My dad is wrapped inextricably through my Christmas memories. He is part of the memories of Christmases I have from even before I was on this earth, for the stories come down through the ages. Dad was the one who, in recent years, spent hours trying to get light sets to work again once half the set had gone out, and he would re-wire some so that they had odd plugs spliced to them with electrical tape: green wires, brown plugs, black electrical tape… an “Angelo Cutrone Special.” They worked, but I’d cringe sometimes as I plugged them in, half expecting to get a shock or to have the plug explode once it made contact with the outlet. They never did. He usually knew what he was doing.

When I was little, it was Dad who decorated the house and front yard for Christmas. In the late 1960s, this involved a large electric candle, which, to the me that was 4-years old, seemed to tower twice my size, and it may very well have. It illuminated through and through and at the metal base, in script, it said Seasons Greetings and Dad would set it in place near where the driveway met the slate-covered walkway to the front door.

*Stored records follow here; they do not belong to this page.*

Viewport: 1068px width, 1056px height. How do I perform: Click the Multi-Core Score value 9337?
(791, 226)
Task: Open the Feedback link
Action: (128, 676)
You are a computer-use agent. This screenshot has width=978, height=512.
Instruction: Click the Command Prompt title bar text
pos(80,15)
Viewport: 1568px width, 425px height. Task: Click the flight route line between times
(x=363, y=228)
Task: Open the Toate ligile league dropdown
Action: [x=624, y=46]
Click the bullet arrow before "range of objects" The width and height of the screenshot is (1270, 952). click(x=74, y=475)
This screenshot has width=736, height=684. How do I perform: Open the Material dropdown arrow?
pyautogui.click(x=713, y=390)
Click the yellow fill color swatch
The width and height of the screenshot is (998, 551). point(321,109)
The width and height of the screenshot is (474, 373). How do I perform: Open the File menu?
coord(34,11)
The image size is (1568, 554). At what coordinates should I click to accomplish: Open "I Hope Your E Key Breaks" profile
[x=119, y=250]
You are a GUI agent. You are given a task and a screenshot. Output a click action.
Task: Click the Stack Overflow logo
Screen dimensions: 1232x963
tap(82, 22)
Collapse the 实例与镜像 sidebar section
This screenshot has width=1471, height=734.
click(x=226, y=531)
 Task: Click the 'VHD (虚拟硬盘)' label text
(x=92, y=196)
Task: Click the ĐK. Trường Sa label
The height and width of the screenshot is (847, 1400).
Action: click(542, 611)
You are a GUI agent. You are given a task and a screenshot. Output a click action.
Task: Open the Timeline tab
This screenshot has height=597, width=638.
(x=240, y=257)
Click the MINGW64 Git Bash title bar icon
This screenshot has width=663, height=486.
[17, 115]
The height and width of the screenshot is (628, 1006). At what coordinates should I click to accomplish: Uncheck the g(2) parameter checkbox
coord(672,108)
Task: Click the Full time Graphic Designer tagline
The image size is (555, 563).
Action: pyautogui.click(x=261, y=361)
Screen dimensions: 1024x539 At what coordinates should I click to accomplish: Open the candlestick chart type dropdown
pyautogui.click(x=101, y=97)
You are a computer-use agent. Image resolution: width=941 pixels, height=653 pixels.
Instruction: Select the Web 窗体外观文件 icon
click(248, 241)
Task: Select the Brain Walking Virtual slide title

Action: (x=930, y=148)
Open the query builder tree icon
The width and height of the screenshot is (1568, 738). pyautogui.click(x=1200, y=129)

There were illuminated choir boys, too, and multicolor lights––the kind with the big screw in ceramic bulbs, strung along the roofline attached to the stainless steel gutters that Dad would occasionally buff and polish. By 1970 or so, Dad quit the illuminated figures and the ceramic lights and from that point on it was a fresh balsam wreath wrapped in multicolor Italian fairy lights on the front door, another wrapped in red lights on the big front window of my sister’s room, and a strand or two of white lights thrown into the canopy of the crab apple tree. He’d just toss them up there. Where they landed, they landed.

Before I was born, though, there was a record player connected to outdoor speakers and Dad would play Christmas music for the neighbors, whether they wanted to hear it or not. He rotated through four or five records that we still have and still play each Christmas: Johnny Mathis’ Christmas album, an album featuring a child’s choir from England backed up by a Big Band era sounding orchestra, Christmas carols on piano by Roger Williams, and an album of all your Christmas favorites played entirely by an orchestra of bells. The Hartmans, an older couple up the road, did not care for the music, but they were friendly about it all the same. Dad would always complain that he should’ve put the lights up the week before it had gotten so cold. But he never did; he’d always be out there on the coldest day of December. Christmas was not to be rushed, after all. Sometimes there was snow. Once he pulled me up the sidewalk while I sat on my sled. I think it’s the only time I used it. For the rest of my childhood, the sled hung on the wall in the garage. We were not an outdoor people, my family.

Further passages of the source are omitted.